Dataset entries

[Start of section]

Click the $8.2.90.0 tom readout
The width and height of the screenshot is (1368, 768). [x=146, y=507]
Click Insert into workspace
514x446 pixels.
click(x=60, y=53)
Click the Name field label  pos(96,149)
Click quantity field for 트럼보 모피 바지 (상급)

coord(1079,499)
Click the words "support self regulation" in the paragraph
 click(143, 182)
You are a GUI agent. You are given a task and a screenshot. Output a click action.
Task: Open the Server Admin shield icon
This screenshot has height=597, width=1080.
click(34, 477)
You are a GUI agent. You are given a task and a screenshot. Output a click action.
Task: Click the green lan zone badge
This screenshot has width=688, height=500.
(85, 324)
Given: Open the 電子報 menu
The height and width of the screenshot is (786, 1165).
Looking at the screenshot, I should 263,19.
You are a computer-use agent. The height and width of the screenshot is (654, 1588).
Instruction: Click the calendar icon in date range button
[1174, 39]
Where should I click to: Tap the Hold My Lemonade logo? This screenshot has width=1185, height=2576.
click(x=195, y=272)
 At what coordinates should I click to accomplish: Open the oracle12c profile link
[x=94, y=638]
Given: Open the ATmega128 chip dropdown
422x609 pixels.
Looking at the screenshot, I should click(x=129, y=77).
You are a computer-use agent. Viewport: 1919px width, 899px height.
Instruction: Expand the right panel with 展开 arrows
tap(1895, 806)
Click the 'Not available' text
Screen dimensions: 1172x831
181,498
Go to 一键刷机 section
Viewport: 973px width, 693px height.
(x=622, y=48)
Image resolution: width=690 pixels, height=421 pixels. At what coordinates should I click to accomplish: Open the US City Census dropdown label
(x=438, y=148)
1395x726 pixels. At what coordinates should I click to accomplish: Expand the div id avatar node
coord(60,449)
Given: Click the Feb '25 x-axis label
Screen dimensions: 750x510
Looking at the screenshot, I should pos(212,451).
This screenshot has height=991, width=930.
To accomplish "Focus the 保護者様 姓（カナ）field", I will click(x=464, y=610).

[End of section]

> **What you have to do**
Repeat the entries exactly, leaving nothing out.

> **Written solution**
Click the $8.2.90.0 tom readout
The width and height of the screenshot is (1368, 768). [x=146, y=507]
Click Insert into workspace
514x446 pixels.
click(x=60, y=53)
Click the Name field label  pos(96,149)
Click quantity field for 트럼보 모피 바지 (상급)

coord(1079,499)
Click the words "support self regulation" in the paragraph
 click(143, 182)
You are a GUI agent. You are given a task and a screenshot. Output a click action.
Task: Open the Server Admin shield icon
This screenshot has height=597, width=1080.
click(34, 477)
You are a GUI agent. You are given a task and a screenshot. Output a click action.
Task: Click the green lan zone badge
This screenshot has width=688, height=500.
(85, 324)
Given: Open the 電子報 menu
The height and width of the screenshot is (786, 1165).
Looking at the screenshot, I should 263,19.
You are a computer-use agent. The height and width of the screenshot is (654, 1588).
Instruction: Click the calendar icon in date range button
[1174, 39]
Where should I click to: Tap the Hold My Lemonade logo? This screenshot has width=1185, height=2576.
click(x=195, y=272)
 At what coordinates should I click to accomplish: Open the oracle12c profile link
[x=94, y=638]
Given: Open the ATmega128 chip dropdown
422x609 pixels.
Looking at the screenshot, I should click(x=129, y=77).
You are a computer-use agent. Viewport: 1919px width, 899px height.
Instruction: Expand the right panel with 展开 arrows
tap(1895, 806)
Click the 'Not available' text
Screen dimensions: 1172x831
181,498
Go to 一键刷机 section
Viewport: 973px width, 693px height.
(x=622, y=48)
Image resolution: width=690 pixels, height=421 pixels. At what coordinates should I click to accomplish: Open the US City Census dropdown label
(x=438, y=148)
1395x726 pixels. At what coordinates should I click to accomplish: Expand the div id avatar node
coord(60,449)
Given: Click the Feb '25 x-axis label
Screen dimensions: 750x510
Looking at the screenshot, I should pos(212,451).
This screenshot has height=991, width=930.
To accomplish "Focus the 保護者様 姓（カナ）field", I will click(x=464, y=610).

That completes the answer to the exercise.